Since many of us are returning to school I know that teachers are reviewing IB scores and often have questions about how the process works so I am going to review this.
From the assessment perpsective, this lasts from April 20 to September 15 in the northern hemisphere and October 20 to February 15 in the southern hemisphere. (March 15 and September 15 if we include the Extended essay.)
Internal Assessment – The Historical Investigation is the IA in history and it composes 20% of the HL grade. It is marked out of 25 points. The IB expects classroom teachers to spend 20 hours on the assignment explaining to students how to do the assignment. We are allowed to read and review one copy of the IA; we then return it with ideas for improvement and students submit a final copy to us.
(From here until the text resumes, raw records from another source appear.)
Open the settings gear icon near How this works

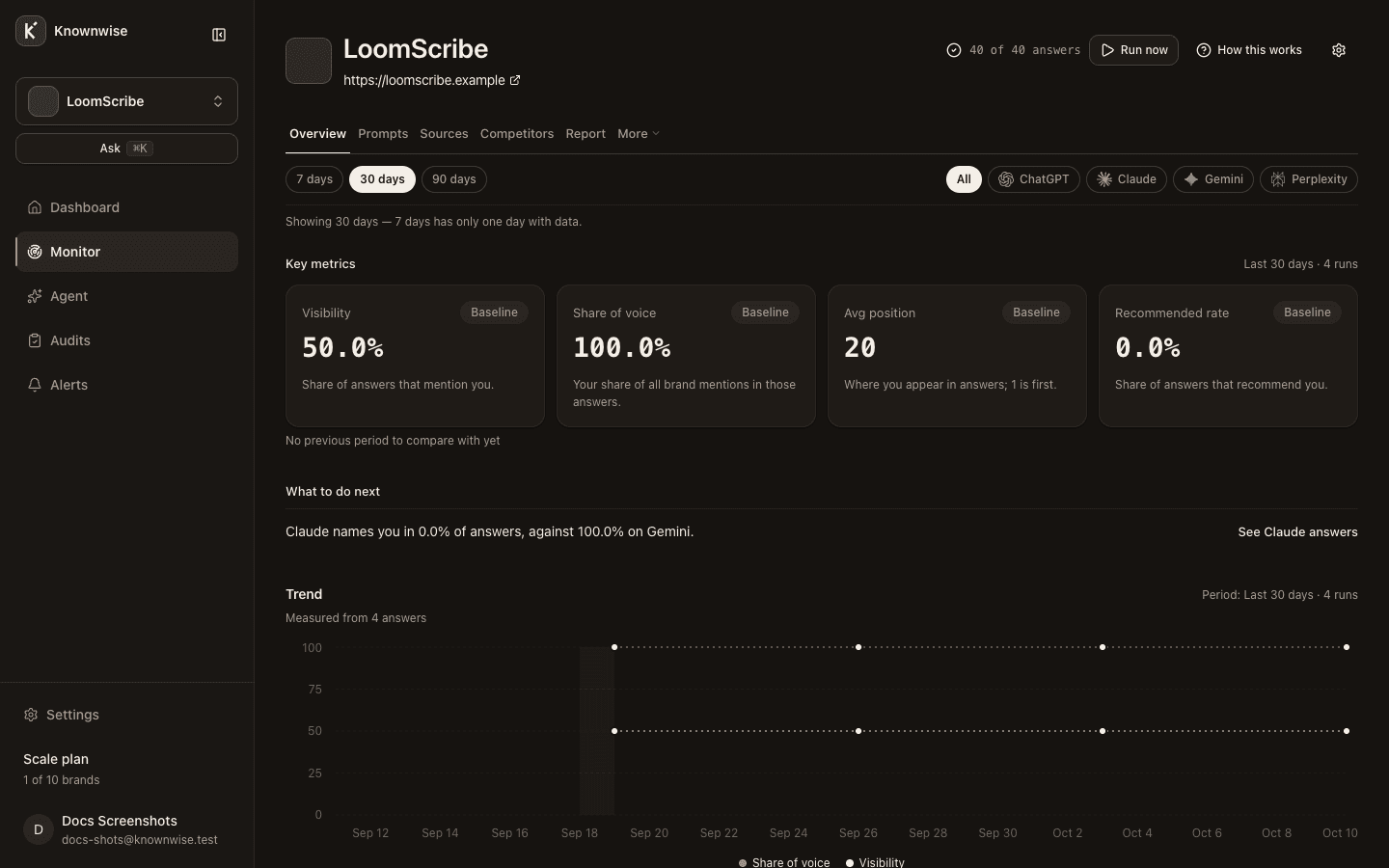[x=1339, y=50]
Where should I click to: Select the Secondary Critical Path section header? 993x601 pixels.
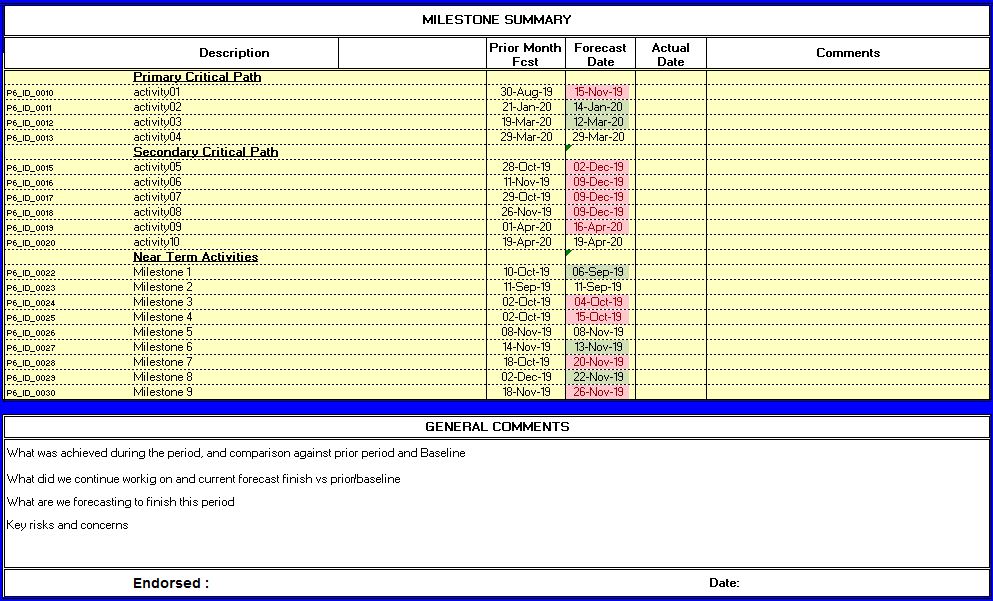click(207, 151)
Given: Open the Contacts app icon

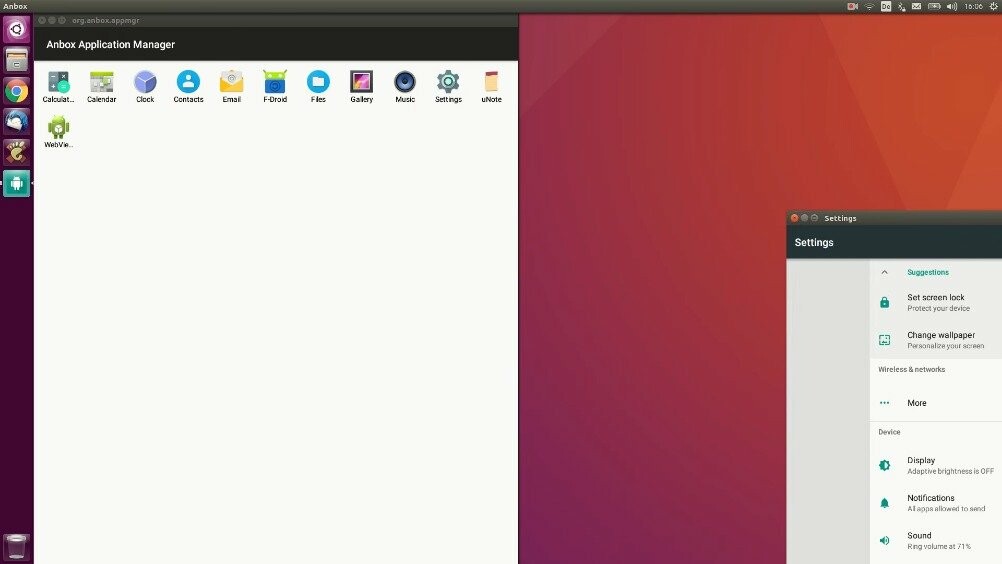Looking at the screenshot, I should click(188, 83).
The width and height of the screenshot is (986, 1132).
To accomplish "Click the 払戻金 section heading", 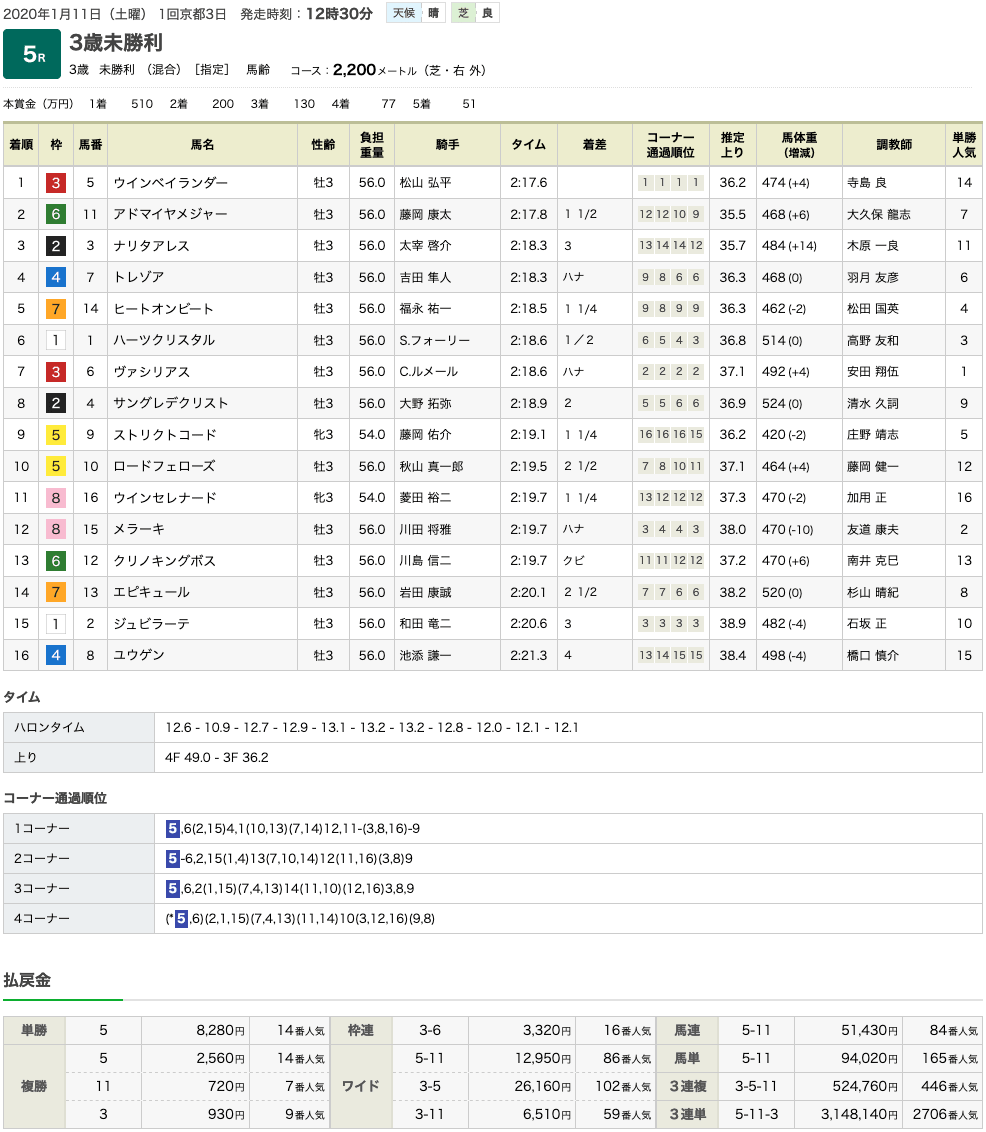I will coord(27,980).
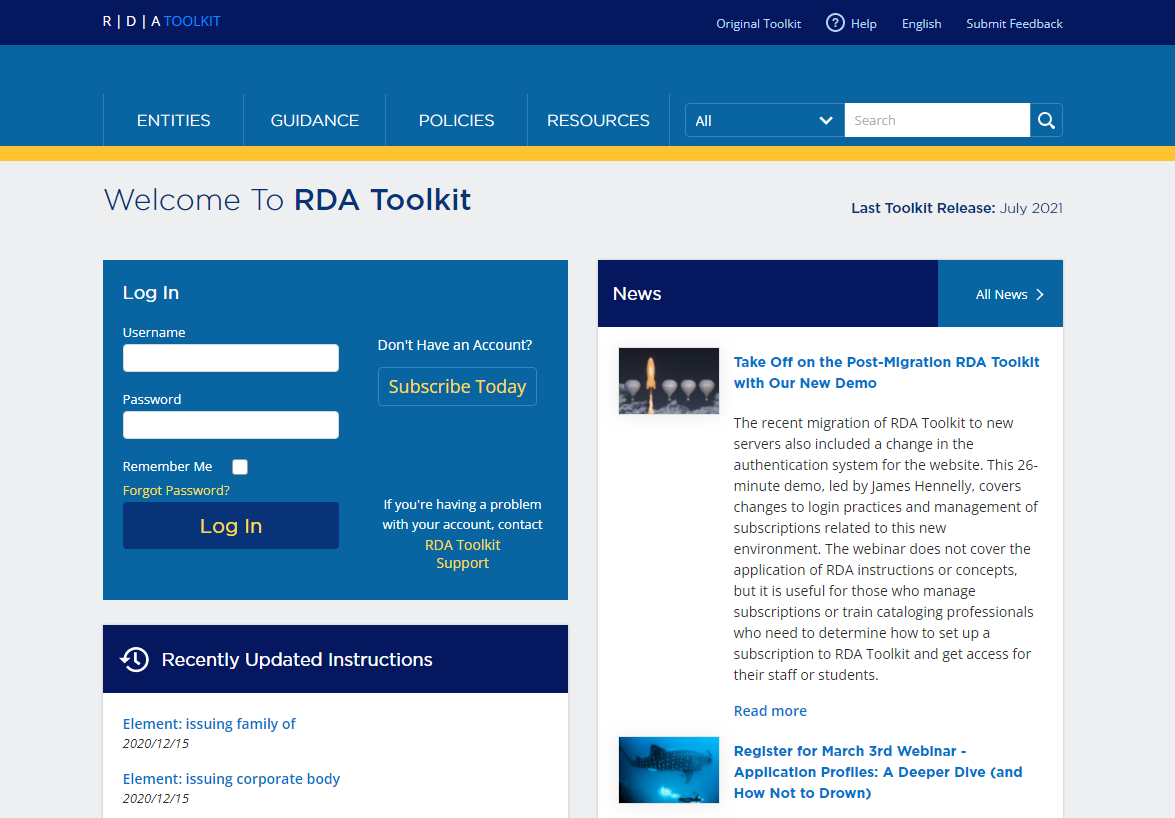1175x818 pixels.
Task: Click the Help question mark icon
Action: click(835, 23)
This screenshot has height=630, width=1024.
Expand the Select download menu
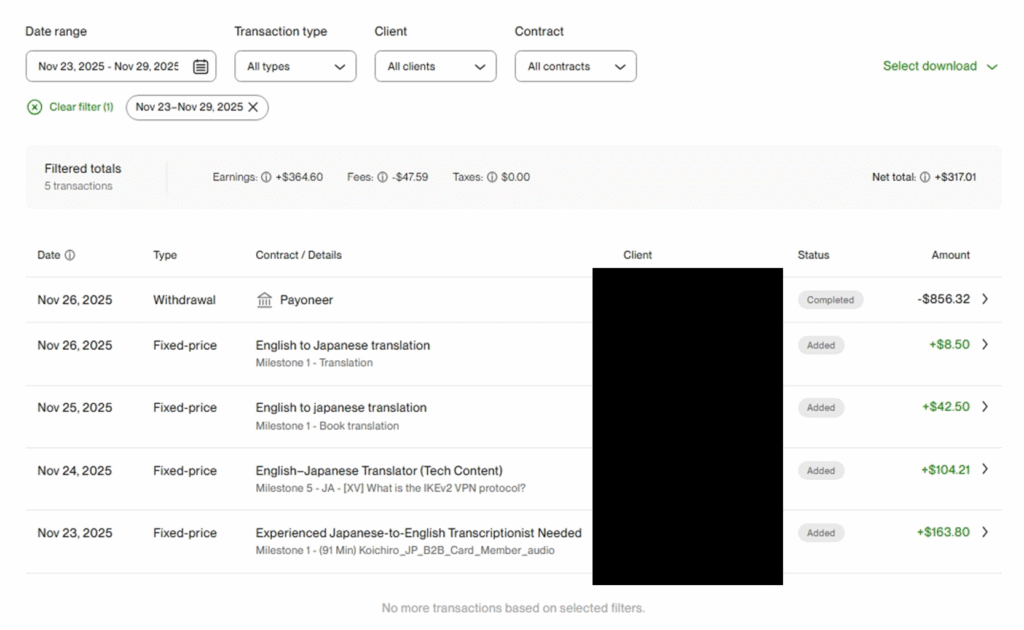[x=939, y=66]
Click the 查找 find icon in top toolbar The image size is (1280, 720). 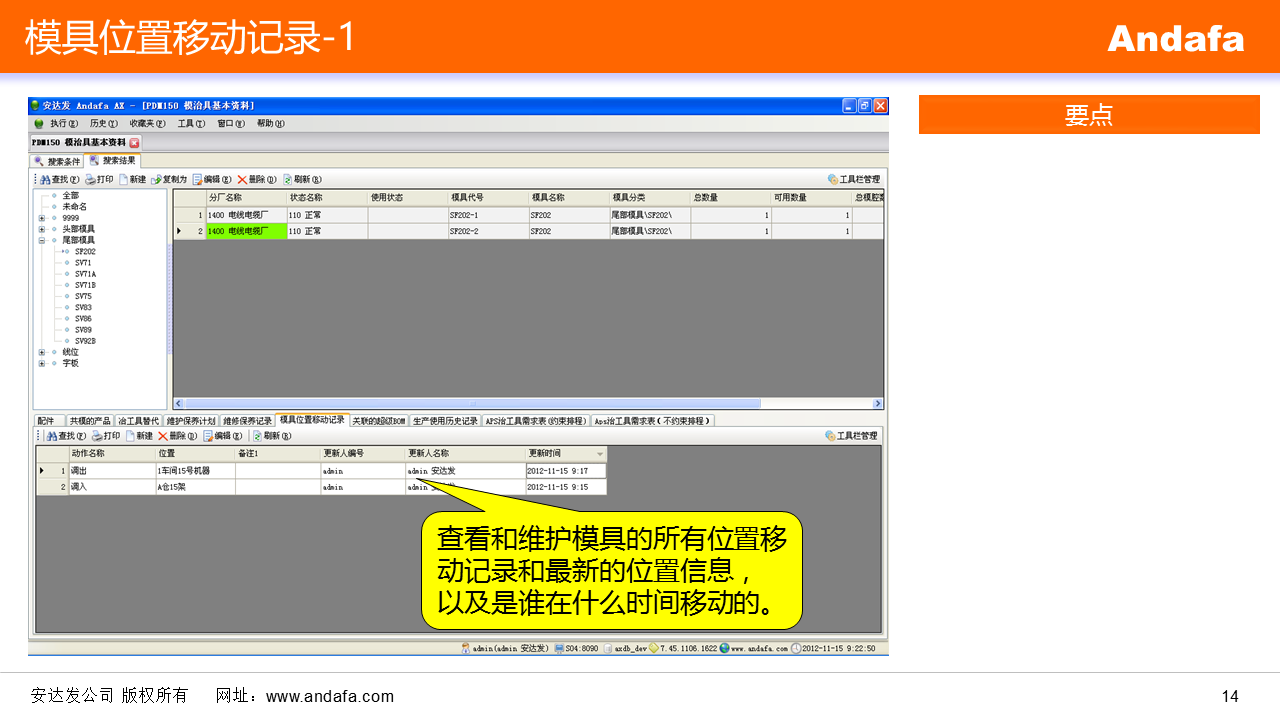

Teachers grade the IA using the 6 criteria and arrive at a final mark out of 25. These grades are entered into IBIS and a sample is generated by the computer. The sample is then sent to a moderator who reads through all the samples to ensure that the criteria are being applied correctly. The moderator may raise or lower the marks on the samples. The moderator also writes up a report to go to the schools that is supposed to explain why any changes may have been made and where they saw consistent errors in application of critiera. For this reason it is best to send annotated copies of the samples that explain your rationalization for the marks awarded to each criterion.
The moderators are also moderated – they send a sample to their Team Leader who ensures that the criteria are applied properly by the moderators. Team Leaders are moderated by the Principal Examiner.
External Assessment – In HL history, students take 3 exams; in SL they take 2. In May 2012 Papers 1 and 2 were on Friday afternoon, at which point SL students were done. HL students had Paper 3 (the regional option) on Monday morning.
The exams are written by the students and the IB coordinator sends them to a scanning center where the exams are scanned. They are then put into a database by exam. The database is part of an online marking program called Scoris that examiners can access as long as they have connectivity. Examiners download exams, grade them and submit the marks. Before being released to grade, examiners must first grade 3 practice scripts and then pass 5 or 10 standardizations exams. After they have passed standardization and received feedback from their team leader they begin marking live scripts. Approximately one in 10 exams is a seed – an exam that has already been graded by the senior examination team – to ensure that they are still conforming to the IB standards in marking. If they do not give an acceptable grade to a seed, they are temporarily suspended until a senior examiner can read through the seed and give them feedback to get them back on track. Even senior team members must grade seeds.
Examiners have approximately 30 days from the date of the exam to complete their allocation so that grades are ready by the July 6 release date.
Grade boundaries – Grade boundaries are a mix of art and science. The senior team gives their best guess of what constitutes a 7 and 4 response on each component. These are checked by a statistician at IBCA who is supposed to ensure that the numbers fall in line with an elaborate algorithm I can’t even pretend to understand. IB is not norm referenced but criterion-referenced. Yes, it’s true that History has one of the smallest percentages of 6s and 7s but that’s another conversation that probably has more to do with us as historians than the IB.
Appealing grades – We all occasionally have students who, in our opinion, have underperformed. If the school is willing, results can be appealed. If one candidate underperforms we can request a remark of their work but it is of their exams – not the IA. Examiners are supposed to remark without paying attention to previous marks and are given 5 days to do so.
If the IAs were moderated harshly in your opionion, the school can request a Category 3 remark in which the samples are sent to another moderator (probably part of the senior team) who will re-moderate they IAs. This is the first year for this and I have not done this myself so I’m not sure how much time moderators are given; IAs have to be sent from one moderator to another so 5 days is probably unreasonable.
After all re-marks are completed, a revised IB grade is sent to the school – grades can stand, be raised or be lowered, so remarks should not be requested unless there seems to be a good chance that the grade will go up or remain the same. Analyzing the component scores is an important part of this so teachers should work with IB coordinators.